O governo que matou 300 manifestantes e já teve mais de 30 mil presos políticos; que levou os trabalhadores à inflação, pobreza e desemprego; e que era um pilar de sustentação de Israel e dos EUA na região; veio abaixo. A revolução foi tão intensa, que arrastou tudo com ela, e, assim como na Tunísia, obrigou o ex-ditador a fugir, imitando Ben-Ali.

Os bens de Mubarak estão congelados e só falta que se decrete sua prisão para o processo repetir os acontecimentos na Tunísia. O anúncio da queda do ditador contagiou os manifestantes, que gritaram "O Egito está livre!". Manifestações de alegria, cânticos e o agitar de bandeiras são as notas predominantes na praça Tahrir. Em toda a capital egípcia era possível ouvir carros buzinando em celebração após a renúncia.

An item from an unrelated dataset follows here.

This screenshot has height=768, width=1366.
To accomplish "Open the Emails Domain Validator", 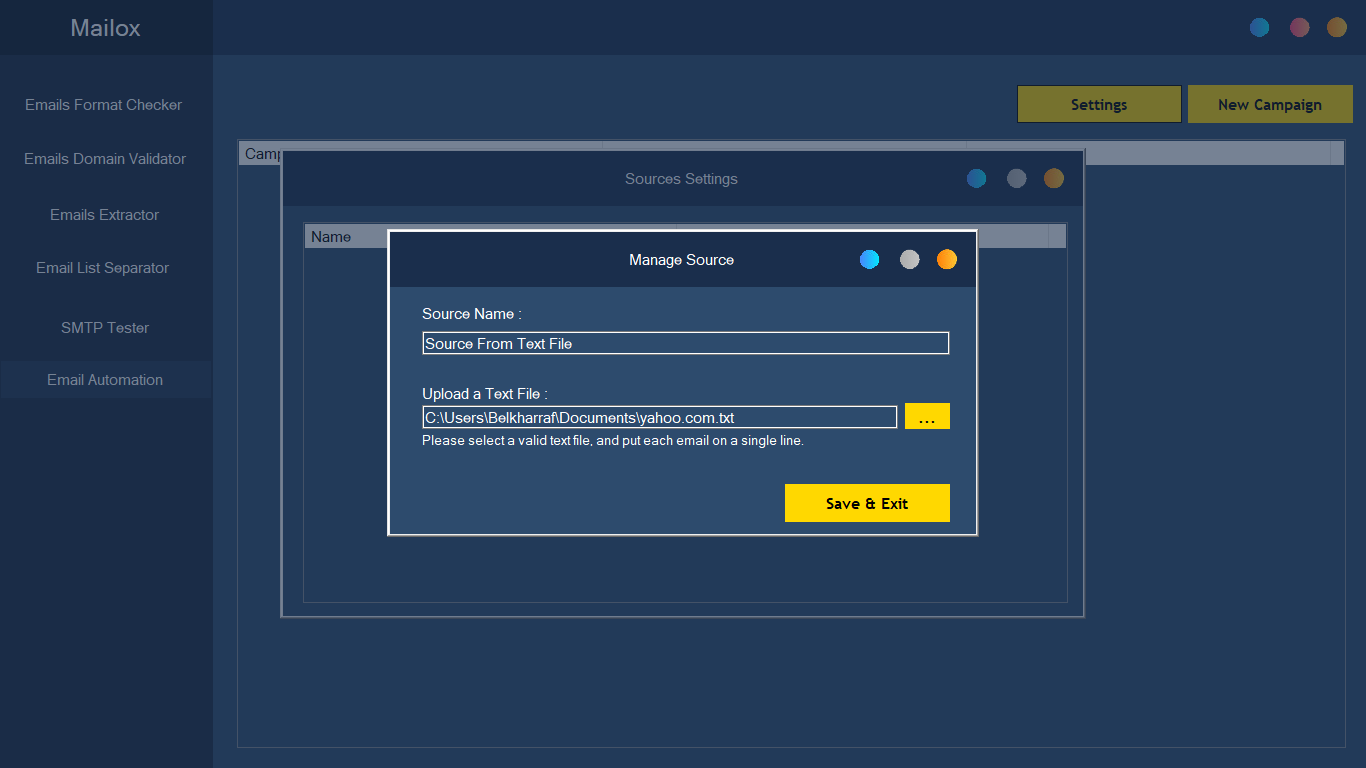I will coord(105,158).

Uma autêntica revolução! Popular, operária, estudantil, de massas. Que se baseou no método da luta insurrecional, com os trabalhadores em greve, nas ruas, num movimento cujo prejuízo aos capitalistas foi calculado em bilhões de dólares. Uma revolução com bandeiras democráticas, econômicas. Mas fundamentalmente políticas, contra o governo, as instituições e o regime como um todo.

Uma revolução socialista por seu conteúdo, ainda que sem uma direção organizada neste sentido. Por isso, uma revolução “inconsciente”, limitada e confusa, como a de fevereiro de 1917 na Rússia, que derrubou o czar e o regime antigo, mas não foi capaz de colocar os trabalhadores no poder - o que só veio a ocorrer 8 meses depois - sob a liderança dos bolcheviques.

Esta é a encruzilhada da revolução egípcia. A mesma da revolução tunisiana. As populações desses dois países protagonizaram acontecimentos históricos. Realizaram revoluções vitoriosas, o que nem sempre é possível, mesmo com multidões nas ruas. Mas estas revoluções hoje são vitoriosas a nível de regime, colocando abaixo as figuras dos ditadores, seus partidos, suas leis e seu aparato de poder. Mas ainda não puderam derrubar o que sustenta isso tudo: a propriedade privada nas mãos de grupos nacionais e estrangeiros, que criaram Ben Ali e Mubarak e os sustentaram até o momento.

É preciso que a revolução, coincidentemente também em fevereiro, do Egito, assim como na Tunísia, encontre sua continuidade; o seu outubro, como houve na Rússia de 1917. Para isso, as massas não podem abandonar as ruas. Neste momento, o inimigo principal é o exército e sua tentativa de abortar as mudanças no país, no anunciado plano de ficar no governo mais 6 meses, e preparar uma nova constituição e eleições de acordo apenas com seus interesses.